無庸置疑，而且人們還忽略了另一點。GPU本來就是＊極度＊管線化，並且已經同時做許多事。每個我接觸過一段時間的GPU都可以同時運作許多且獨一無二的運算核心。你不需要async compute＊佇列＊來實現—管線化＋適當屏障的API已經運作得很好，並不需要增加多重佇列通常必備的重量級同步基本體。大部分DX11驅動程式已經可以使用平行硬體引擎，反正它們都需要追蹤相關性…事實上我有點意外，假如AMD之前沒有在DX11中利用"async compute"的話，因為以(D3D11) API和其擴充而言實現可能性十分高。

"Now obviously I'm all for making the API more explicit like they have in DX12. But don't confuse that with mapping one-to-one with some hardware feature on some GPU. That's simply a misunderstanding of how this all works."

顯然我非常贊成像DX12這樣，將這種API變得更加清楚直接。但是不要把這個東西與某些GPU中硬體功能的一對一對應搞混。這純然是對整個運作機制的一種誤解。

"Arun said: ↑
Another thing to consider is that if you have enough parallelism on one workload, then running a second one at the same time risks trashing your cache, and arbitration may also be non-trivial.
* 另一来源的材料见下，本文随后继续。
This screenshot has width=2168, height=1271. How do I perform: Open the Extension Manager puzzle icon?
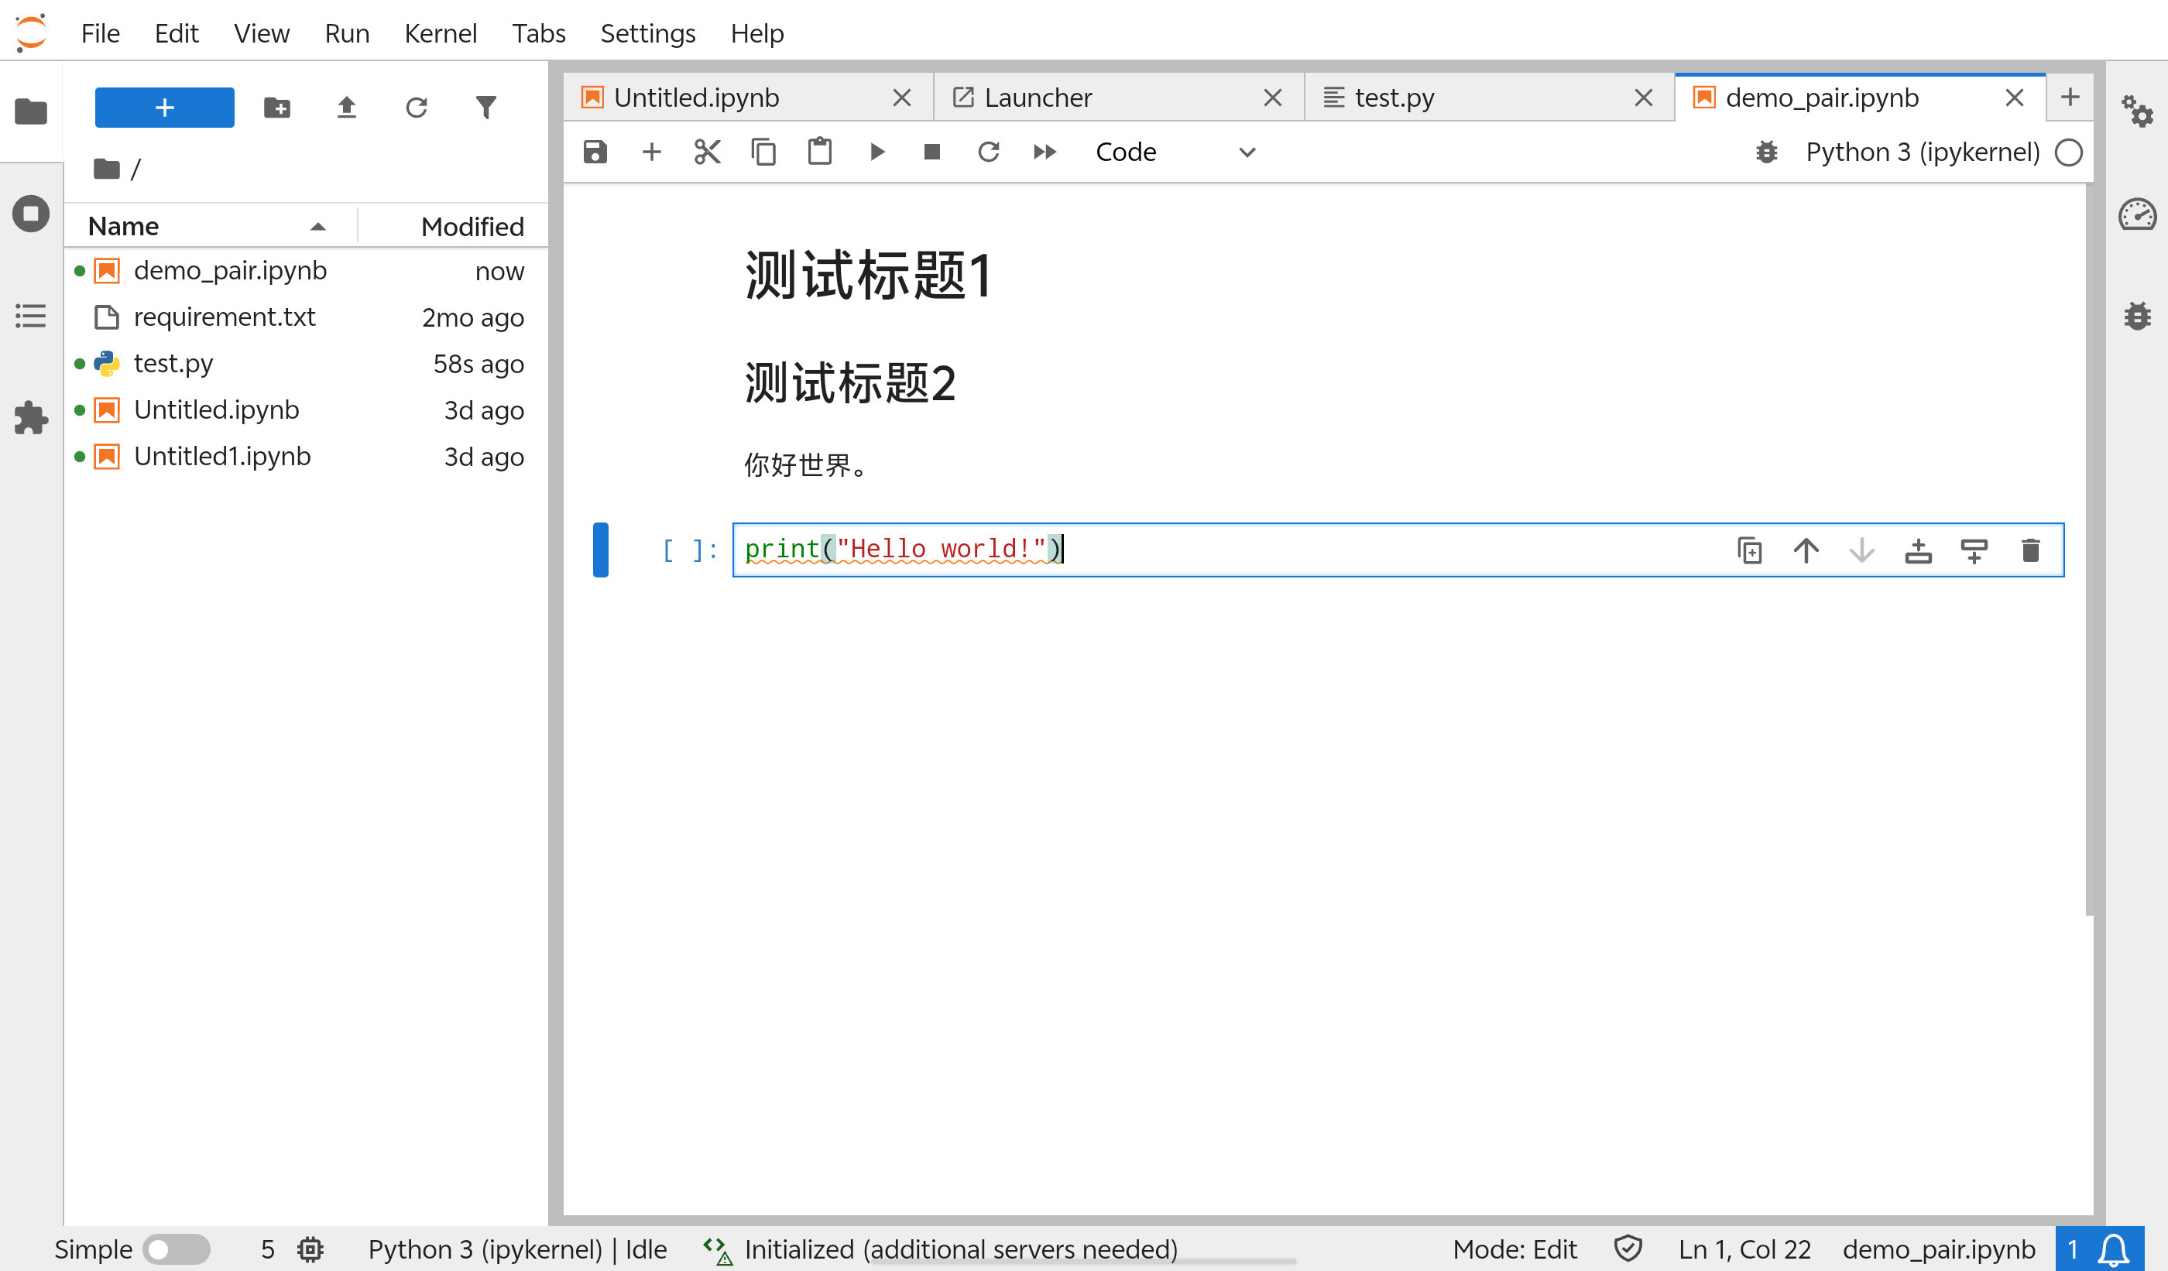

Again I have never done any performance analysis of GCN so I don't know how well they handle that but it's certainly something that I expect will benefit from gradual improvement between hardware generations."

Arun的發言：
另一個可以考慮的是，如果你在一件工作上有足夠的平行處理能力，那麼同時間執行第二件工作就可能破壞快取，而且仲裁工作可能也不是十分容易。再次強調，我從來沒有針對GCN進行任何效能分析，因此我不知道它們對這種情況的處理有多好，不過我預期這確實是能隨著不同代的硬體逐漸改善的。

"Yes, the scheduling is non-trivial and not really something an application can do well either, but GCN tends to leave a lot of units idle from what I can tell, and thus it needs this sort of mechanism the most. I fully expect applications to tweak themselves for GCN/consoles and then basically have that all undone by the next architectures from each IHV that have different characteristics. If GCN wasn't in the consoles I wouldn't really expect ISVs to care about this very much. Suffice it to say I'm not convinced that it's a magical panacea of portable performance that has just been hiding and waiting for DX12 to expose it."

是的，排程本來就不是一件容易的事，也不是一個應用程式能做好的工作，但就我所知，GCN似乎傾向讓一堆單位閒置，因此其最需要這種機制。我完全預期應用程式會針對GCN／遊戲機調整，然後在來自每個IHV，特性不同的下一代架構中移除這些調整。如果遊戲機中使用的不是GCN，我真的不認為ISV會在乎這些。總而言之，我不覺得這是可移植效能的仙丹，好像原本只是藏在那兒等待DX12來發現。

"Anyways this is going a bit off topic so I'll leave it at that I think I've answered the question in any case and hopefully made those asking it think a little deeper."

不管怎樣，這已經離題了所以我就此打住：）我想無論如何我已經回答了問題，也希望能讓問這些問題的人再想清楚一點。